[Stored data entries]
=====

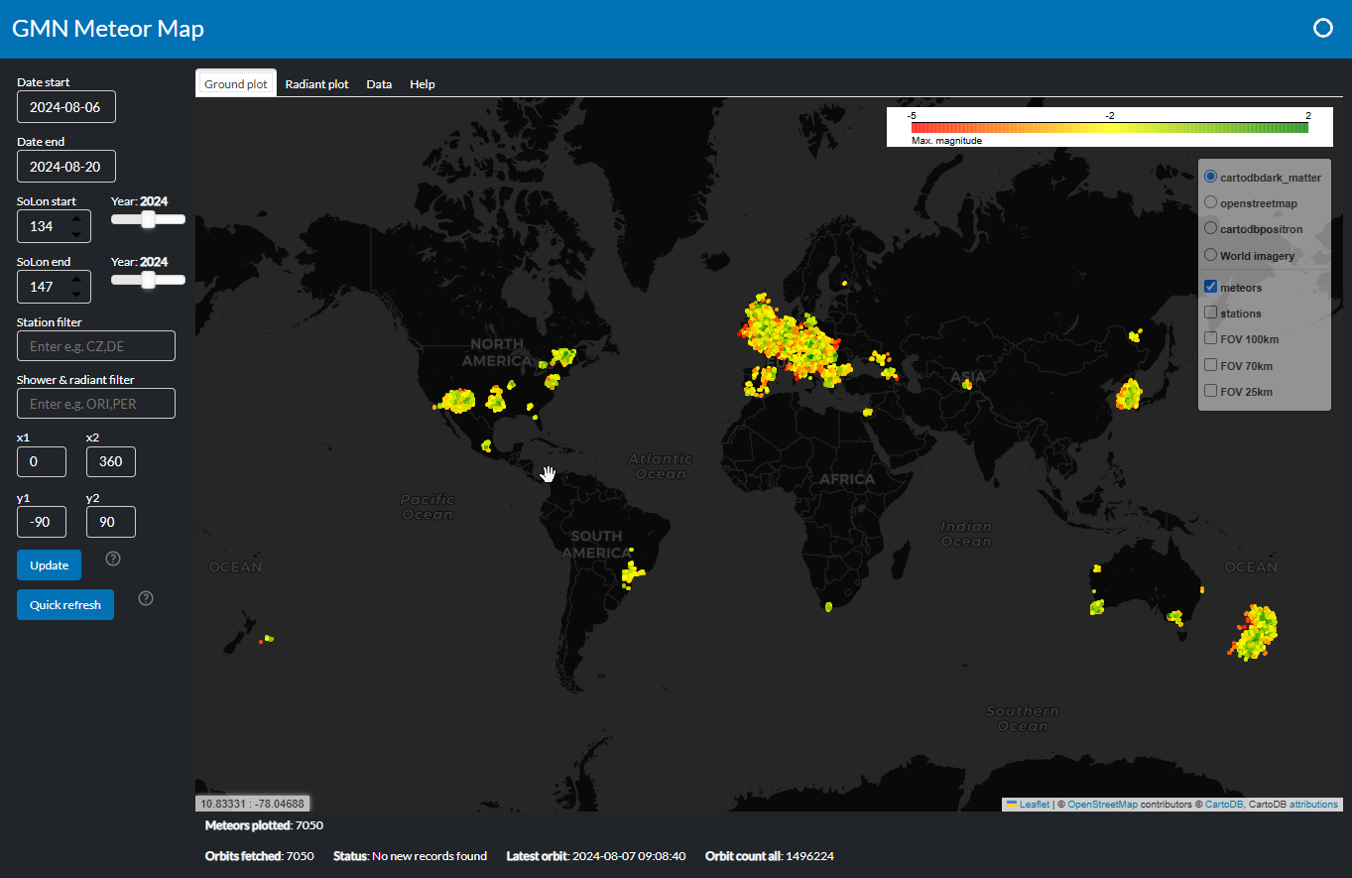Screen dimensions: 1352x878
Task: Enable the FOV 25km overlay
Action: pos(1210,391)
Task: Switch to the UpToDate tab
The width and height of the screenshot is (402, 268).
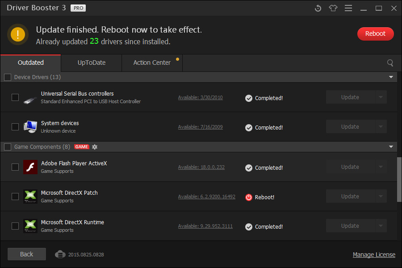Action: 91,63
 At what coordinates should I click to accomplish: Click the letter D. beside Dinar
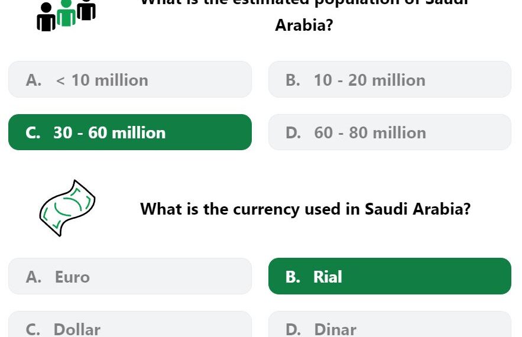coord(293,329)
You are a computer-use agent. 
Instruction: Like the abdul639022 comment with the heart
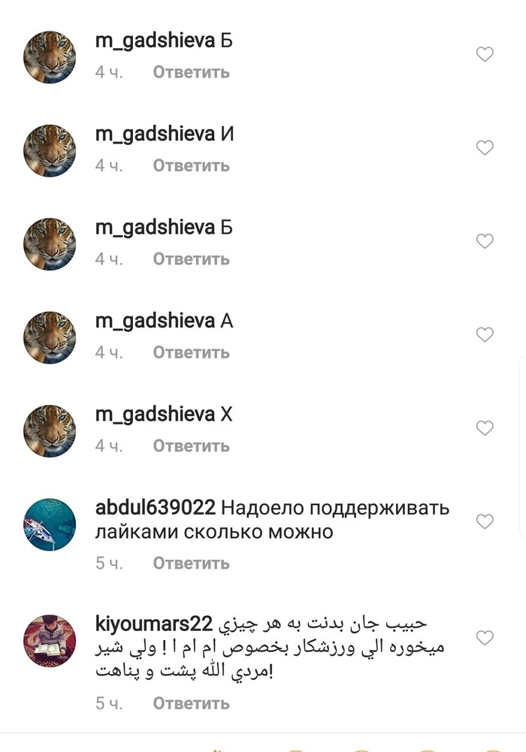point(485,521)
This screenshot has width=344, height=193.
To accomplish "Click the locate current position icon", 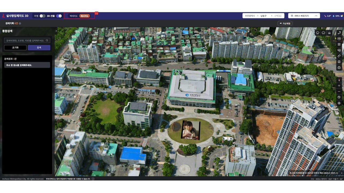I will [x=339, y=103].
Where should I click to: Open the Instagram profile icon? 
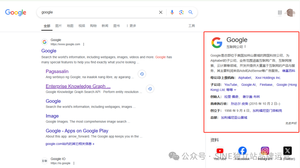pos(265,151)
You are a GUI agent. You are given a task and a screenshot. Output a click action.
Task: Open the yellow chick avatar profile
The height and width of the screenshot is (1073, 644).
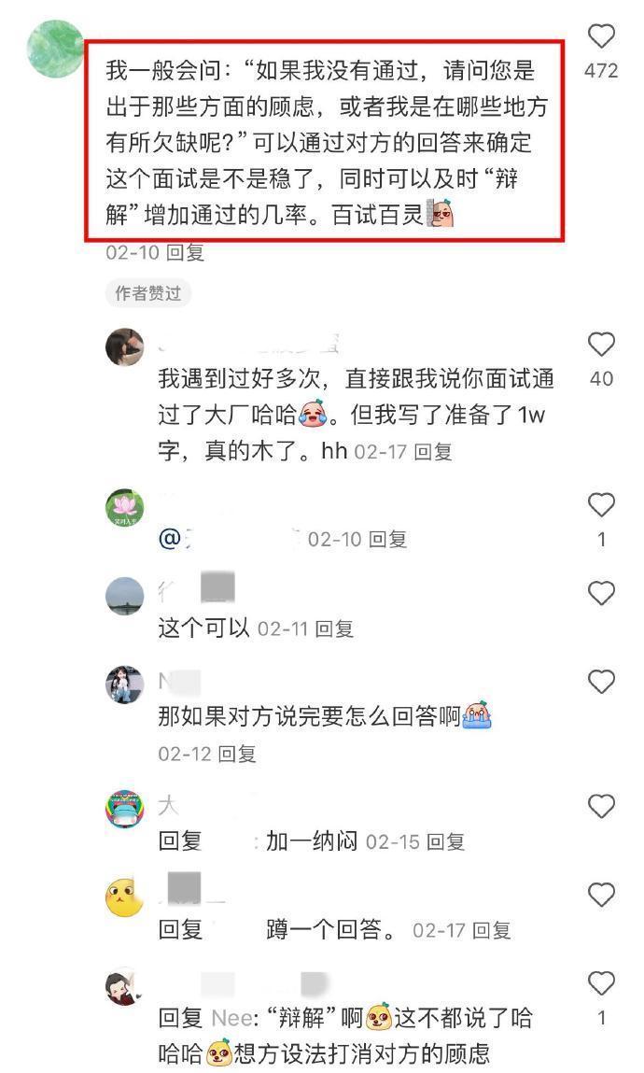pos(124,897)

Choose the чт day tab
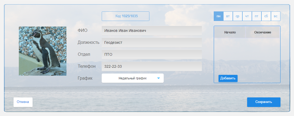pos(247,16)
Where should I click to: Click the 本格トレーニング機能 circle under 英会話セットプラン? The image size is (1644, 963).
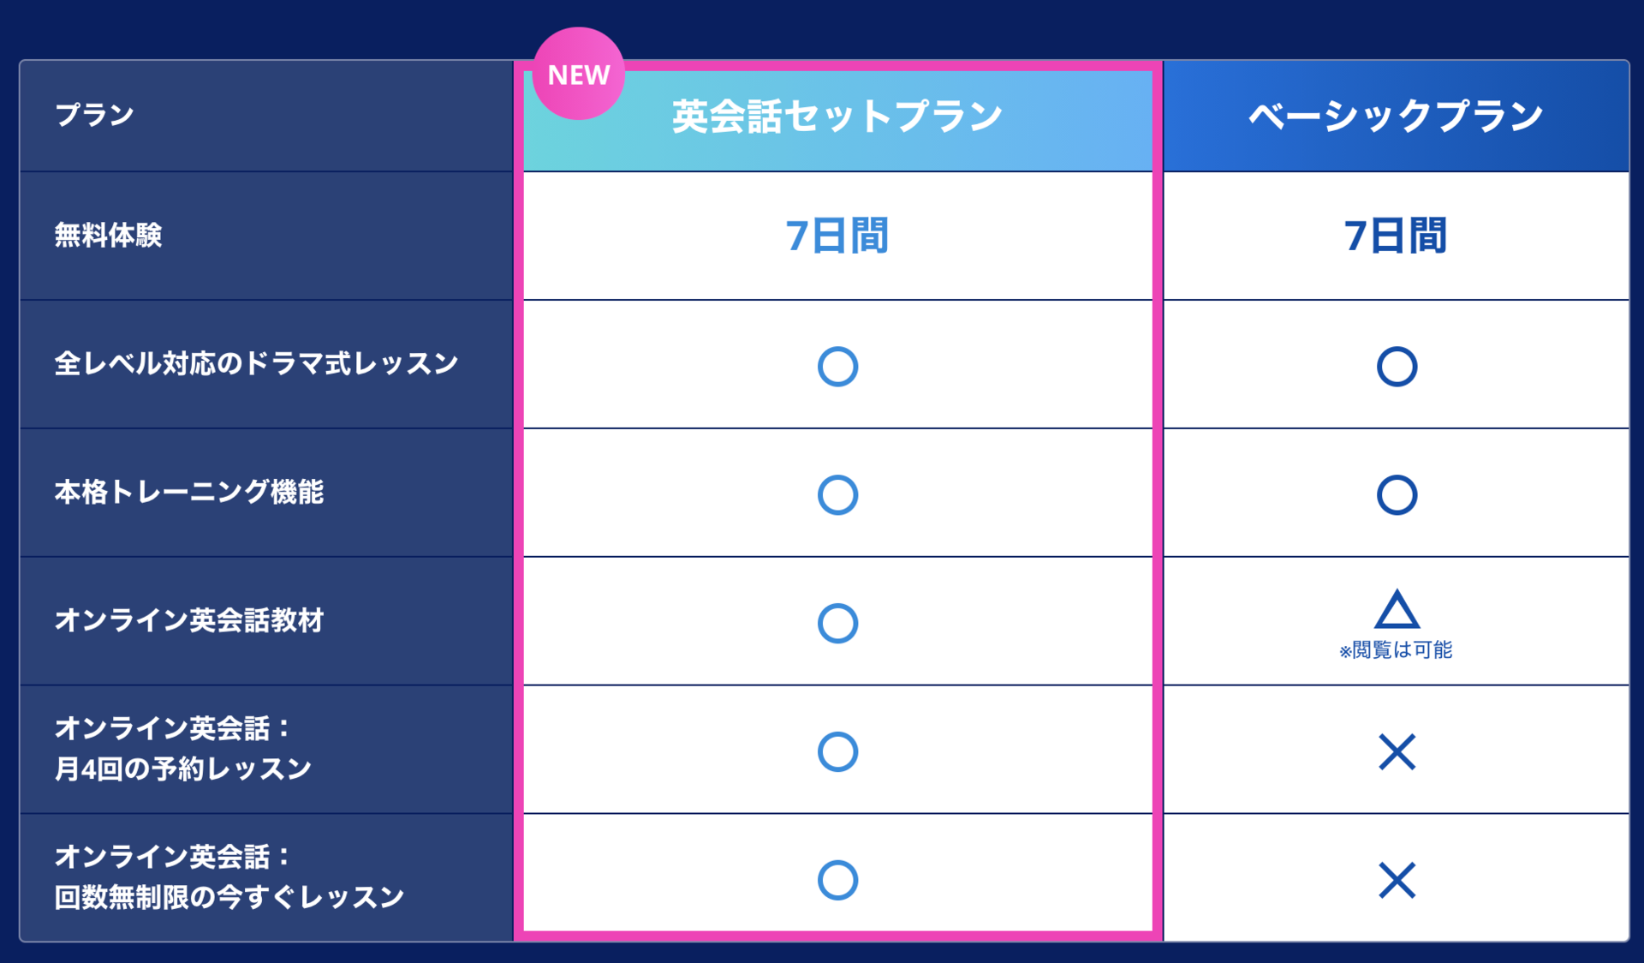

=====

> _PROBLEM TO WORK ON_: Format the rows above as a numbered list, starting at the line that contains "You are a GUI" and ending at the end of the rows, both ends included. Skip blank lines and leave the pictures out.

> _REPLY_:
1. You are a GUI agent. You are given a task and a screenshot. Output a click action.
2. Task: Open the yellow chick avatar profile
3. The height and width of the screenshot is (1073, 644).
4. pos(124,897)
5. Choose the чт day tab
6. pos(247,16)
7. Where should I click to: Click the 本格トレーニング機能 circle under 英会話セットプラン? The image size is (1644, 963).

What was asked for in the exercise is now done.